Over the last 15 years, Struth has steadily expanded his repertoire with other themes. These include New Pictures from Paradise (1998–2007), gathering places for religious believers or tourists (from 1998), and, beginning in 2007, images from the fields of science and research, industrial production and technology, which show how our faith in progress can be visually represented as a process of group dynamics.

Comprehensive exhibitions of Struth’s works have been mounted at institutions such as the Kunsthalle Bern (1987), the Institute of Contemporary Art, Boston (1994), the Carré d’Art – Musée d’Art Contemporain de Nîmes (1998), the National Museum of Modern Art, Tokyo and Kyoto (2000), the Dallas Museum of Art (2002), the Metropolitan Museum of Art, New York (2003), and the Museo del Prado, Madrid (2007). A major retrospective has toured from the Kunsthaus Zürich (2010) via the Kunstsammlung Nordrhein-Westfalen K20 in Düsseldorf to the Whitechapel Gallery London (2011), and the Museu Serralves in Porto (2011–2012).

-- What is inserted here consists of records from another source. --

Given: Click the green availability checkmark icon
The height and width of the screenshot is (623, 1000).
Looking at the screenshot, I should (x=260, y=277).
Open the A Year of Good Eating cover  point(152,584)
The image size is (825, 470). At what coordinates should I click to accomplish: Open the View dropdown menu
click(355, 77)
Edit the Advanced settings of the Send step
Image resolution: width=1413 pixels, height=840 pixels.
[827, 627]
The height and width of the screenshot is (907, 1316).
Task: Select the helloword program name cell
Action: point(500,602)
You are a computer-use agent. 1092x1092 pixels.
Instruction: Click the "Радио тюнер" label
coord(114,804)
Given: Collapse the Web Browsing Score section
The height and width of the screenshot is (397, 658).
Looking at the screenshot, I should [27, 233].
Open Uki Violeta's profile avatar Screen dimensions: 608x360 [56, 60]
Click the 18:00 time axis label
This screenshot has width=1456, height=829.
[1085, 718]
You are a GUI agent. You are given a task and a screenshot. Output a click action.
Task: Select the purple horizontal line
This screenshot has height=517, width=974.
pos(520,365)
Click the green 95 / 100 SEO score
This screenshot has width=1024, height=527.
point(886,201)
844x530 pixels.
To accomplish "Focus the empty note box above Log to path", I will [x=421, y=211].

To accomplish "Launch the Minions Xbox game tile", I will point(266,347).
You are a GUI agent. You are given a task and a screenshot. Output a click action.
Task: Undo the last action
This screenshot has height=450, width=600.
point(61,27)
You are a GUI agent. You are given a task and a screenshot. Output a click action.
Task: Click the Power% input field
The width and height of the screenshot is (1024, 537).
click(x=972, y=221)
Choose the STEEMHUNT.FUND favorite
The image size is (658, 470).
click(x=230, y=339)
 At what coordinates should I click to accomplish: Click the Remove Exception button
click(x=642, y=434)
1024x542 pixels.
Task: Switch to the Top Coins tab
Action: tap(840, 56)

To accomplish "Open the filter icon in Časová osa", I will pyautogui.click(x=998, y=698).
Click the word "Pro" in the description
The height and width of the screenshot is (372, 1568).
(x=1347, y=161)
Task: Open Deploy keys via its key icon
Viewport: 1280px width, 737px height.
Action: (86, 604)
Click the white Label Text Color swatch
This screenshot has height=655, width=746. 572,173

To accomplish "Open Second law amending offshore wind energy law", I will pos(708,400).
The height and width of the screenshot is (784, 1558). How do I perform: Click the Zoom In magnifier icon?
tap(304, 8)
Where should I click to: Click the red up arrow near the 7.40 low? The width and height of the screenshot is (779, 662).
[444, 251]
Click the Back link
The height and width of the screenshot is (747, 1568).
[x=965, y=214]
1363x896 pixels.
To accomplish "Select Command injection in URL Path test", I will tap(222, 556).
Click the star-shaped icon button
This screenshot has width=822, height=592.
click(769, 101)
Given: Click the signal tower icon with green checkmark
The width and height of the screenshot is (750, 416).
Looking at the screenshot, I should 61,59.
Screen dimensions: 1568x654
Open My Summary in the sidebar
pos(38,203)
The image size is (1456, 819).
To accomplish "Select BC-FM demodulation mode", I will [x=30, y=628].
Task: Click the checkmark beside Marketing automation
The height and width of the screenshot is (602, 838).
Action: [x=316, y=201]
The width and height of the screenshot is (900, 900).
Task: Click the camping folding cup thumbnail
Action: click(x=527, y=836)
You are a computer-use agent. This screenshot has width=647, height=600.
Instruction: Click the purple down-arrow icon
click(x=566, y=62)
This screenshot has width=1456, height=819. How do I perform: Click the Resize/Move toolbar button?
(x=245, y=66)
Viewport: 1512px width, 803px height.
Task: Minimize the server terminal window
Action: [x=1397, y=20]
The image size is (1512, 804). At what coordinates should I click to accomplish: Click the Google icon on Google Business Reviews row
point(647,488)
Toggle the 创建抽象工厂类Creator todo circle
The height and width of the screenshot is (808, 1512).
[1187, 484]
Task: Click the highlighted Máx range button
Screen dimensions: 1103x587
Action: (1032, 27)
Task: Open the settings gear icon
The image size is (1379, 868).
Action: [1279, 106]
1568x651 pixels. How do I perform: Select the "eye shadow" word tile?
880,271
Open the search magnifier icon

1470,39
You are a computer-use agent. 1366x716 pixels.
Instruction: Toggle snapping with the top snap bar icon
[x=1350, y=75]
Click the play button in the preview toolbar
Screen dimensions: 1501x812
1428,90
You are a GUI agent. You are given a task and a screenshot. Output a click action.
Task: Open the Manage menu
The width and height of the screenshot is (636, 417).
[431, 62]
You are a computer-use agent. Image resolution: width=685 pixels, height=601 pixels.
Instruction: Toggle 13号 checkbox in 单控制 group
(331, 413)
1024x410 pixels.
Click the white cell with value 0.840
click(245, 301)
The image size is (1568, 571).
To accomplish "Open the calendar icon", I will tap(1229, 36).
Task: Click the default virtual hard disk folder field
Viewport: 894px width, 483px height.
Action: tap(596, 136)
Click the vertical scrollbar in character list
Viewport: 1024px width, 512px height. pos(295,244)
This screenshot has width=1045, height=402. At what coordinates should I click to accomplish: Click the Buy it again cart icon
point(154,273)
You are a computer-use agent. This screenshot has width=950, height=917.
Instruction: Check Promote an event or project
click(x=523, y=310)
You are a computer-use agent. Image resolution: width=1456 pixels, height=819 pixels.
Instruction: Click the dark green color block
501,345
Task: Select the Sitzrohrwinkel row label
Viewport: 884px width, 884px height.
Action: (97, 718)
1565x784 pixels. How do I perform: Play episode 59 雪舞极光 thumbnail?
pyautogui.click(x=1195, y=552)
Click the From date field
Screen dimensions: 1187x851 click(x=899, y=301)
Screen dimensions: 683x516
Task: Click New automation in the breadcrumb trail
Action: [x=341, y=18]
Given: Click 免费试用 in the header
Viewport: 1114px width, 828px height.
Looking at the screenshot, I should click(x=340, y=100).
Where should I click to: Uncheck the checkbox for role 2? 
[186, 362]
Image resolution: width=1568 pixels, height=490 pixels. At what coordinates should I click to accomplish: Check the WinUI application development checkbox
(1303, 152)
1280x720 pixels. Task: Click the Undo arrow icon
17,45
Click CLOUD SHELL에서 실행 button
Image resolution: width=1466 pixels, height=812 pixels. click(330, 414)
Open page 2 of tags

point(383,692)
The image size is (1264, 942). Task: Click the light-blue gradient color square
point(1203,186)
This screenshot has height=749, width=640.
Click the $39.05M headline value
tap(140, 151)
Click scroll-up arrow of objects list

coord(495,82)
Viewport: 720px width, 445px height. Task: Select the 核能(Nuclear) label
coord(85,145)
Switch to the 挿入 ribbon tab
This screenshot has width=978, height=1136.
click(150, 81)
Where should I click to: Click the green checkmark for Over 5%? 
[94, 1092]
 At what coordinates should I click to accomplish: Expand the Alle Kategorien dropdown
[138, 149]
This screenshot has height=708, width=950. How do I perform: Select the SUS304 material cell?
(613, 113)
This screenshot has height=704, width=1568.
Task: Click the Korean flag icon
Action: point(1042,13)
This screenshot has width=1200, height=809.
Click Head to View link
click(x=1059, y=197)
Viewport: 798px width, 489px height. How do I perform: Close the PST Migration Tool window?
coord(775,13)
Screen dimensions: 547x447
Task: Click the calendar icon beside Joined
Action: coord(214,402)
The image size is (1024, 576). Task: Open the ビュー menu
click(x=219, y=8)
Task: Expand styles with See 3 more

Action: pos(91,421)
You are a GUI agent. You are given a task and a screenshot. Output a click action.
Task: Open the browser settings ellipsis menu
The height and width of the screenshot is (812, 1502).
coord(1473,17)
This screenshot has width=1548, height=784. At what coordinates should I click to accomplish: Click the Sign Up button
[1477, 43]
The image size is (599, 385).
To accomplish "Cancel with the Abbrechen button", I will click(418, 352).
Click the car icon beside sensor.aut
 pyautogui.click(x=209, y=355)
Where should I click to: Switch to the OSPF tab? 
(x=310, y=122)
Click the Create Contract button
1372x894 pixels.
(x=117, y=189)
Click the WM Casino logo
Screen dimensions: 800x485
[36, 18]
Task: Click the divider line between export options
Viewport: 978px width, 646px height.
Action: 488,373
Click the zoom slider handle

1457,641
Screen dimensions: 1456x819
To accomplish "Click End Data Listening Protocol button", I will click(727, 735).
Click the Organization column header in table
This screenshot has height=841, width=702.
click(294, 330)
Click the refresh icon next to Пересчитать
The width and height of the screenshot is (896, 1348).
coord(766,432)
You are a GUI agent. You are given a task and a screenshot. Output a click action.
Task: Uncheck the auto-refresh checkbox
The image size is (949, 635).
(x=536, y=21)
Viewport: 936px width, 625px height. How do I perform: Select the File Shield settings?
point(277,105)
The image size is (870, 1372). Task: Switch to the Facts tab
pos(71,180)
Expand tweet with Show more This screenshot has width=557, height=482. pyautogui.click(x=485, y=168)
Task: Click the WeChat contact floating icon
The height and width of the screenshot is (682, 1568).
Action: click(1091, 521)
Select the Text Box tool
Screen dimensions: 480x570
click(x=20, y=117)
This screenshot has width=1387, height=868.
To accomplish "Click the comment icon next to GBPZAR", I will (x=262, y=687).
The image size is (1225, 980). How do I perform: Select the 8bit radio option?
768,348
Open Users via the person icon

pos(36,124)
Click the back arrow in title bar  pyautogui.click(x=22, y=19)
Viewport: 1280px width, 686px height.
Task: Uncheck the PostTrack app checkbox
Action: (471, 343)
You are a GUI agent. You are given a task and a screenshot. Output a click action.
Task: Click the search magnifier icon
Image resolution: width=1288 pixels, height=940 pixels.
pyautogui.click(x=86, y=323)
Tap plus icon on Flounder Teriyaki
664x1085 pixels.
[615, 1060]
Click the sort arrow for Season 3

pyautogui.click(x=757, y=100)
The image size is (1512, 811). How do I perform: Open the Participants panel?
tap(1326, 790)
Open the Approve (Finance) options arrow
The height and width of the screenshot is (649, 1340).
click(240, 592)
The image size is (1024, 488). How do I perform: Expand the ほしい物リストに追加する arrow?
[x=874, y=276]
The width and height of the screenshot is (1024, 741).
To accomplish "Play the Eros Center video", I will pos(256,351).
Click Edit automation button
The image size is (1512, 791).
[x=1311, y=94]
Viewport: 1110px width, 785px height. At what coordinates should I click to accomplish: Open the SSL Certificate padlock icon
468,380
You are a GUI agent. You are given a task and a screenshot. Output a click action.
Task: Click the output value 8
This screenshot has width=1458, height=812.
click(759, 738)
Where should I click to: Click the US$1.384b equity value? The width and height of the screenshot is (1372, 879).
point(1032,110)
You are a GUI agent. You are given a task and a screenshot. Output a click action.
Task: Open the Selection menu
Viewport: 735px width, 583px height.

A large number of monographs have been published on his oeuvre, including: Unbewusste Orte, Kunsthalle Bern (1987), Still, Carré d’Art Nîmes/Stedelijk Museum Amsterdam/CNP Paris, Schirmer/Mosel, Munich (1998), Thomas Struth, Galerie Max Hetzler, Berlin, Schirmer/Mosel, Munich (2001), Thomas Struth 1977–2002, Dallas Museum of Art et al., Schirmer/Mosel, Munich (2002), Thomas Struth: Korea 2007–2010, Gallery Hyundai, Seoul (2010), Thomas Struth: Works, 2007–2010, Marian Goodman Gallery, New York (2010), Thomas Struth: Photographs 1978–2010, Schirmer/Mosel, Munich (2010), and Thomas Struth: Unconscious Places, Schirmer/Mosel, Munich (2012).

Jeff Wall

Jeff Wall devoted his time in Israel to creating a single large-scale picture, titled “Sleeping Olive Harvest Workers,” shot on the farm Kerem Behar Hanegev, near the town of Mitzpe Ramon.

“I was not looking for something. Looking doesn’t work. I drift along and see what happens. If I hadn’t stumbled across something, I would have left.”

Jeff Wall was born in Vancouver, Canada, in 1946.

He studied art history at the University of British Columbia, Vancouver, and at the Courtauld Institute, London. His work has been exhibited in numerous international exhibitions, including at the Padiglione d’Arte Contemporanea, Milan (2013), the National Gallery of Victoria, Melbourne (2012), and the Museo Tamayo, Mexico City (2008). He had a touring solo retrospective at the Museum of Modern Art, New York; The Art Institute of Chicago; and the San Francisco Museum of Art, in 2007.

Jeff Wall has been the recipient of numerous prizes, including the Audain Prize for Lifetime Achievement in the Visual Arts (2008), The Paul de Hueck and Norman Walford Career Achievement Award for Art Photography (2001); Erna and Victor Hasselblad Foundation International Award in Photography (2002); and the Roswitha Haftmann Prize for the Visual Arts (2003).

Nick Waplington

“Settlement deals and the problematic and contradictory nature of Settler identity, these communities that occupy territory deemed illegal by the international community are a polarizing presence within Israel and beyond. I wanted to know why these people are there, to reach beyond the stereotypes and engage with the land and the people themselves.”

Nick Waplington received an ICP Infinity award in 1993, and represented the UK at the Venice Biennale in 2001, he has exhibited widely including the Whitechapel Gallery, London and The Philadelphia Museum of Art, Philadelphia. His work is held in a number of prominent museum collections including Guggenheim Museum, New York, The Philadelphia Museum of Art, Philadelphia, and M.O.M.A, New York.